2. For the floorboards that have to get lifted up, do we re-nail them in the existing holes with new brad nails or make new holes, filling the old ones?
3. For tightening a wobbly joist, can I just fasten it to the brickwork using screws/rawplugs or is there a special fitting for this?
4. We were told by the professional that underfloor wool insulation wouldn't help with sound insulation as much as we hoped, and that filling the gaps with pine would be the best way to do this and stop draughts.
Thank you very much,
Nico
Are you a tradesperson and able to answer this question?
The best approach to this is to remove all of the boards, de-nail the boards and the joists. Secure any loose joists. if the originals are bedded on mortar then it would be best to renew the bed. The alternative would be to use joist hangers. Ensure you purchase the correct size for the joist. If you wish to insulate the floor this is best done by securing galvanised wire mesh to the underside of the joists. Then lay the insulation between the joists which will obviously be supported by the mesh. (Note this applies to the ground floor only) The insulation will help to reduce the transfer of noise. Noise moves best through air, reduce the airflow and you reduce the noise.

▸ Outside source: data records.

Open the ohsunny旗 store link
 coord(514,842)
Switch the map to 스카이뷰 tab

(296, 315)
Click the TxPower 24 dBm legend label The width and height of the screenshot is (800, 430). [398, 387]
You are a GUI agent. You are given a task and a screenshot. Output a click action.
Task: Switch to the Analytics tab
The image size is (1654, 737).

You can now relay the original boards. When laying the boards leave a 10mm gap between the outside walls and the boards. Fix the first run of boards in place. The thickest part of the board goes to the top surface and the groove is orientated to the wall. You then lay a further four runs of boards and using flooring clamps apply pressure before fixing. If you cannot hire flooring clamps use folding wedges. Because the boards have shrunk you may have up to 50mm to fill at the opposite side of the room. You would need to purchase boards for this. The last board is sprung in, cut it 2mm wider than the gap it is intended to fill. raise the previous two boards which have not been fixed, fit the last board to these and form a hill with the last three boards walking across these boards will spring them in leaving no gaps. Finally fix the boards in place. Use the old nail holes in the boards where you can but if they are too big you will need to fix in other places. The other way is to secret nail along the lengths at an angle through the tongue. I hope this helps.

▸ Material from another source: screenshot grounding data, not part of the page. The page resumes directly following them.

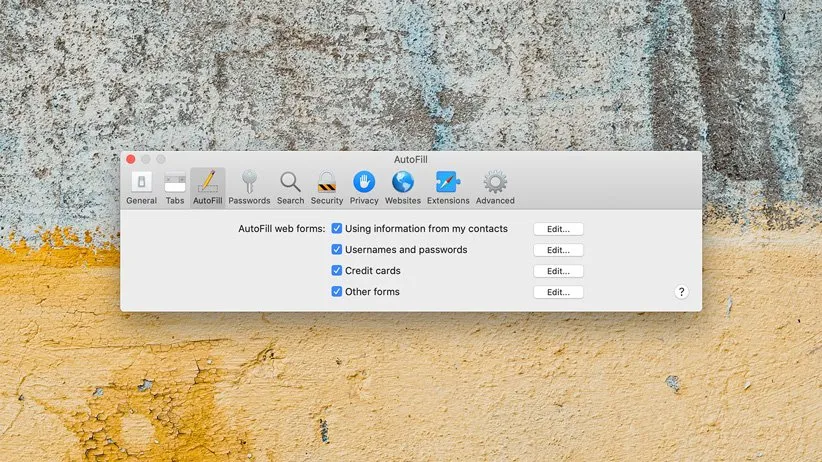
Task: Disable Usernames and passwords autofill
Action: pos(337,250)
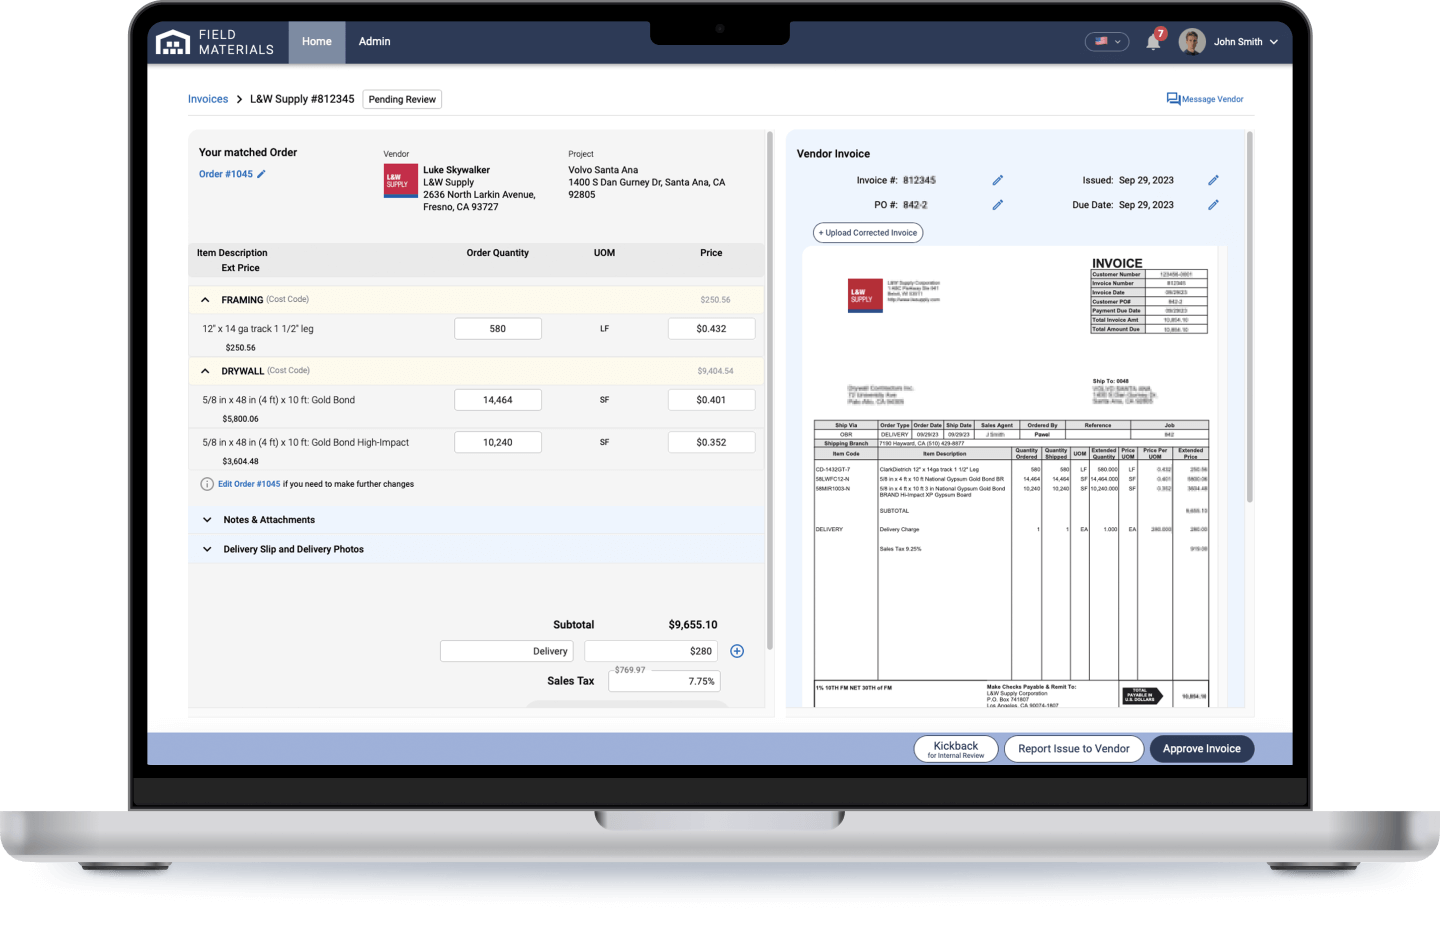This screenshot has width=1441, height=935.
Task: Click the pencil icon beside Order #1045
Action: [262, 173]
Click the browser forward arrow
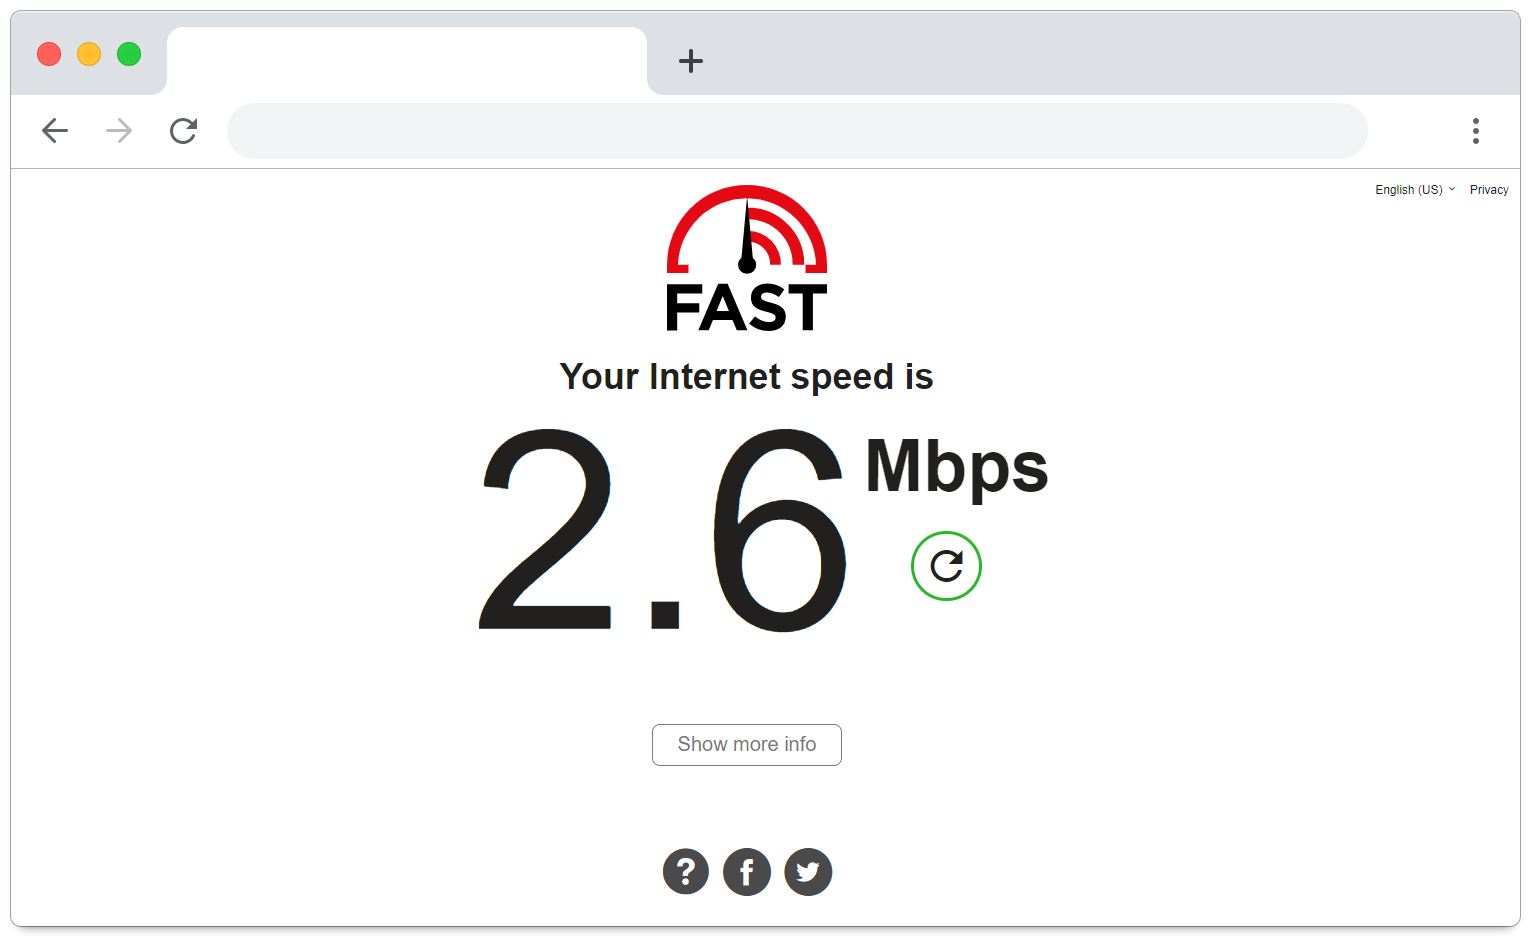This screenshot has height=937, width=1531. click(x=119, y=130)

Your professional seems to know what he's talking about, the question about a wobbly joist no you can't just screw it in your joists need to be really secure should be set into the brickwork for stability. Truthfully don't attempt any of these works yourself by the sound of things you have very little experience with this kind of project, get in a professional to do it once doing anything yourself may be a false economy, you may need to pay again to put it right which can be more expensive than doing it in the first place.